Assalamualaikum. Afwan Ustadz, ijin bertanya. Jika kita diberikan kepercayaan mengelola modal perdagangan oleh seseorang, dan apabila sudah sampai haulnya apakah barang² dagangan tersebut wajib saya keluarkan zakatnya?

Asa H. Balikpapan.

Jawab:

Wa alaikum salam warahmatullah

Zakat perdagangan wajib dikeluarkan setelah satu tahun berlalu sejak mulai berdagang, meski sejak awal belum masuk nishab. Demikian pendapat keempat madzhab. Maka setelah satu tahun hijriyyah berlalu dihitung semua barang dagangan yang masih tersisa dan hasil penjualan lalu dikonversi dengan harga nishab emas saat itu, lalu dikeluarkan 2,5% setelah pengeluaran biaya rutin dan pembayaran hutang.
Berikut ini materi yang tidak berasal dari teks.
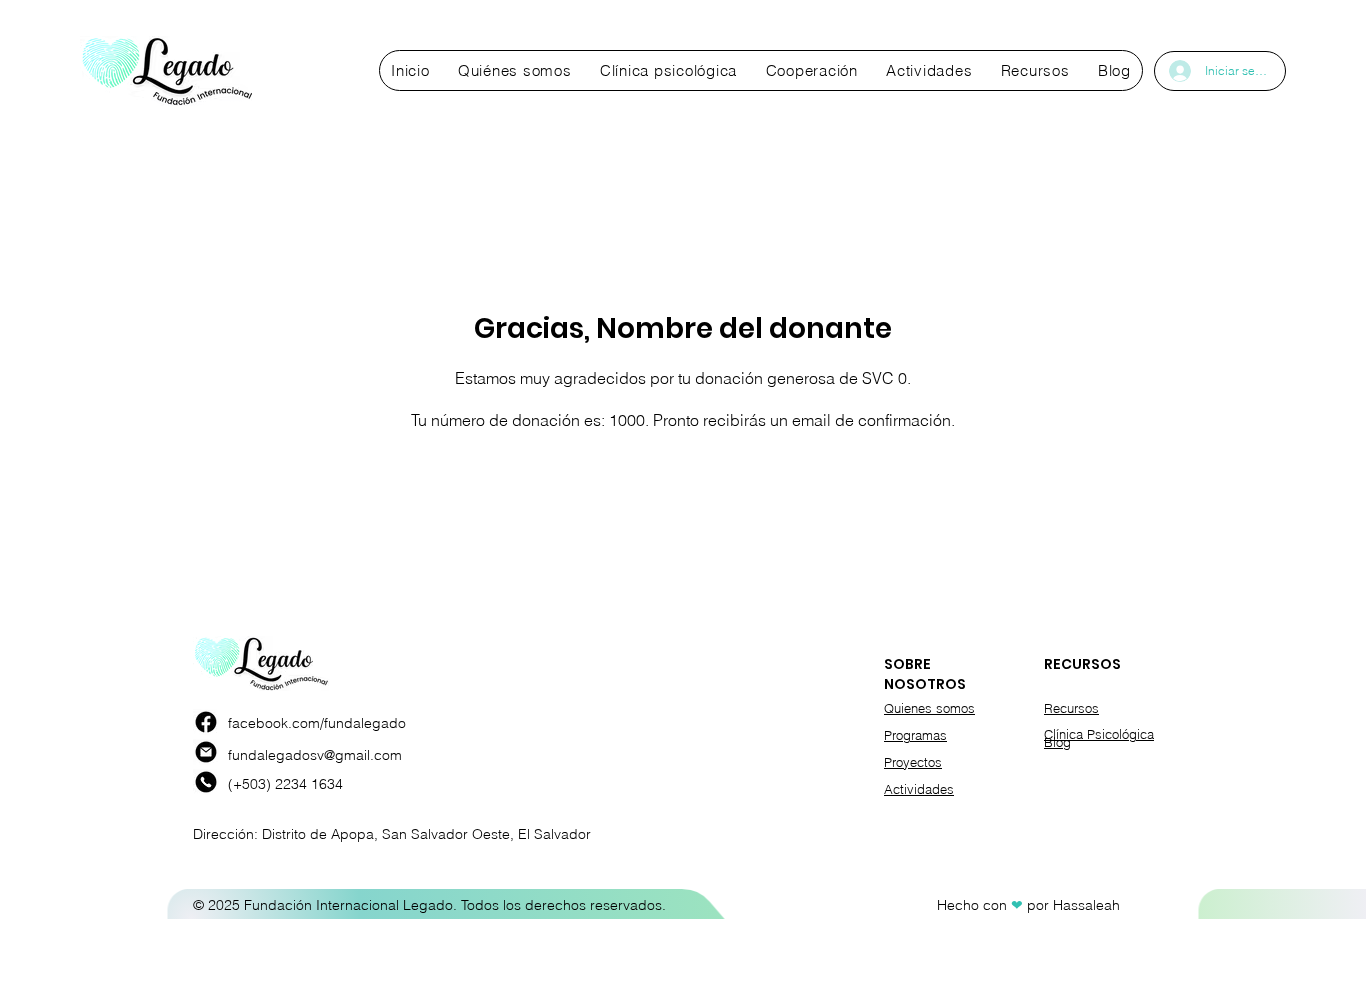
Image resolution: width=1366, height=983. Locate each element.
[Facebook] (206, 722)
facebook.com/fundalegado (317, 723)
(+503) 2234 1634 (285, 784)
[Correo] (206, 752)
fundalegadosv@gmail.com (315, 755)
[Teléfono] (206, 782)
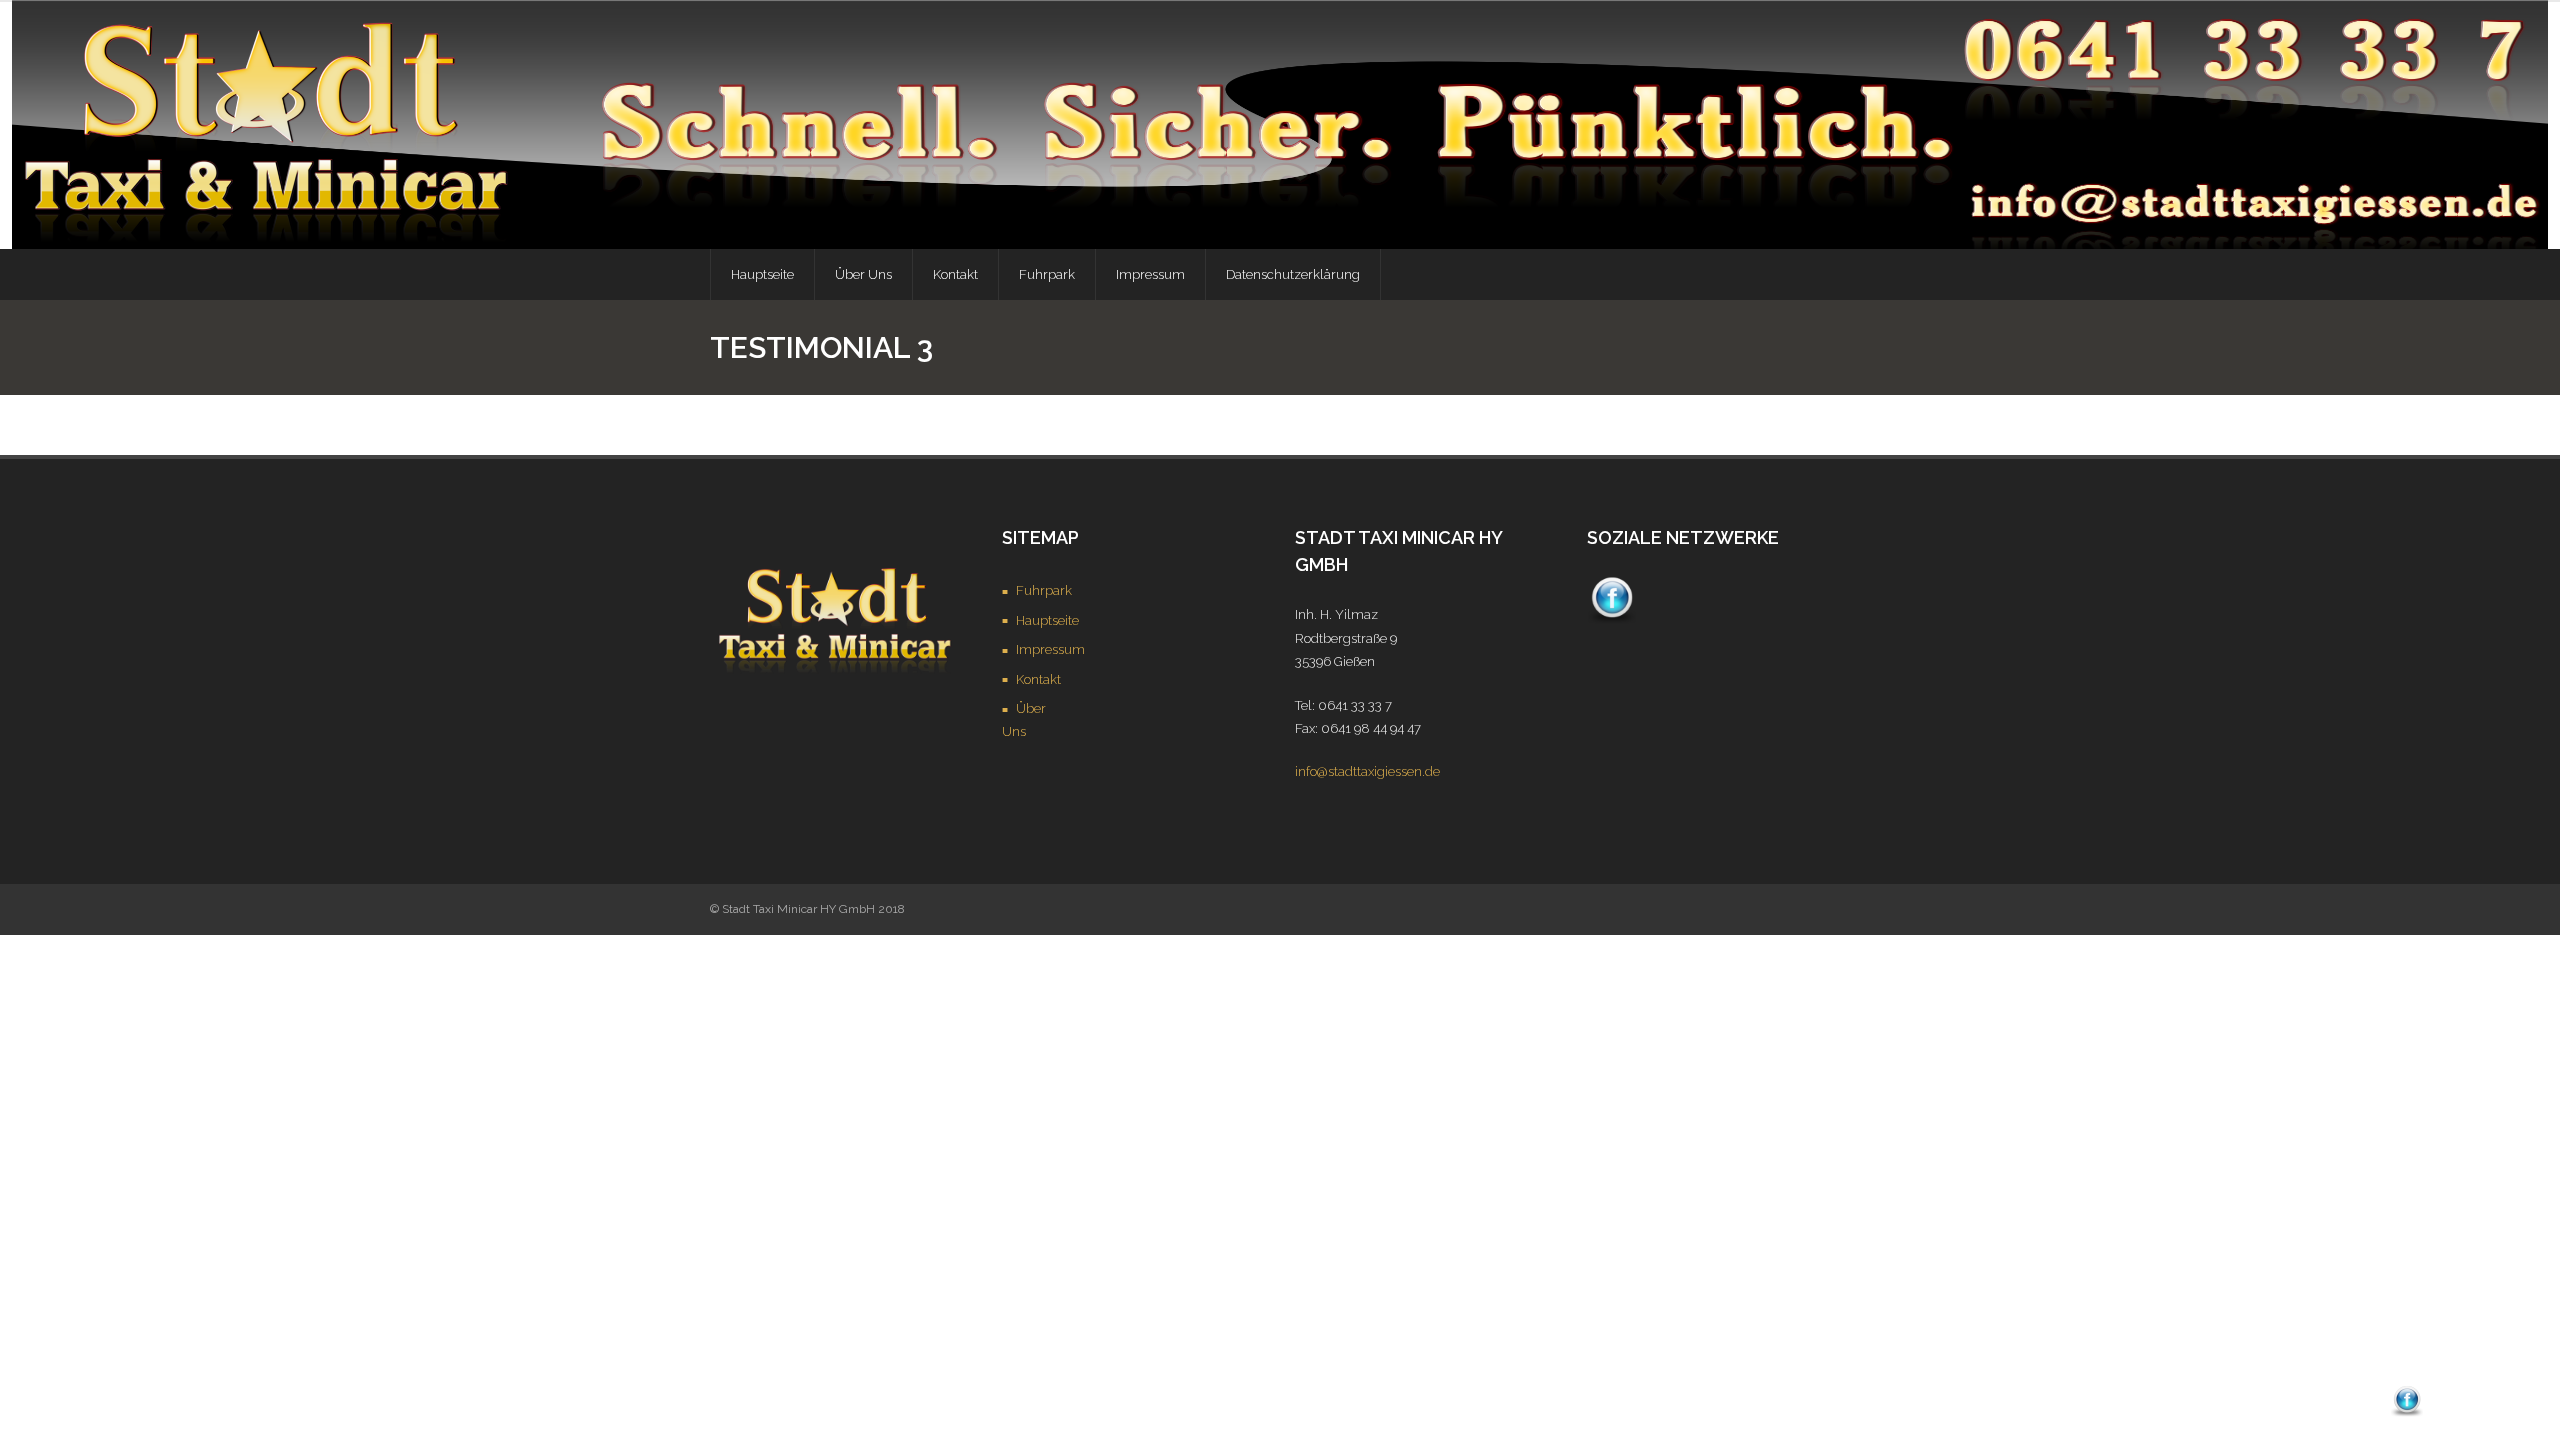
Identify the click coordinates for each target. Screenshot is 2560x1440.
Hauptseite (1047, 620)
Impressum (1050, 649)
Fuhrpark (1044, 590)
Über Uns (1024, 720)
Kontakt (1038, 679)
Bila kebetulan modalnya punya orang lain (mudharabah) maka zakatnya dikeluarkan oleh masing-masing. Pemilik modal mengeluarkan zakat dari jumlah modal + bagiannya setelah dihitung bagi hasil bila ada.

Lalu pengelola atau mudharib mengeluarkan zakat dari bagi hasil yang dia terima bila telah sampai nishab dan masih sejumlah nishab atau lebih sampai masuk satu haul (perputaran satu tahun hijriyyah).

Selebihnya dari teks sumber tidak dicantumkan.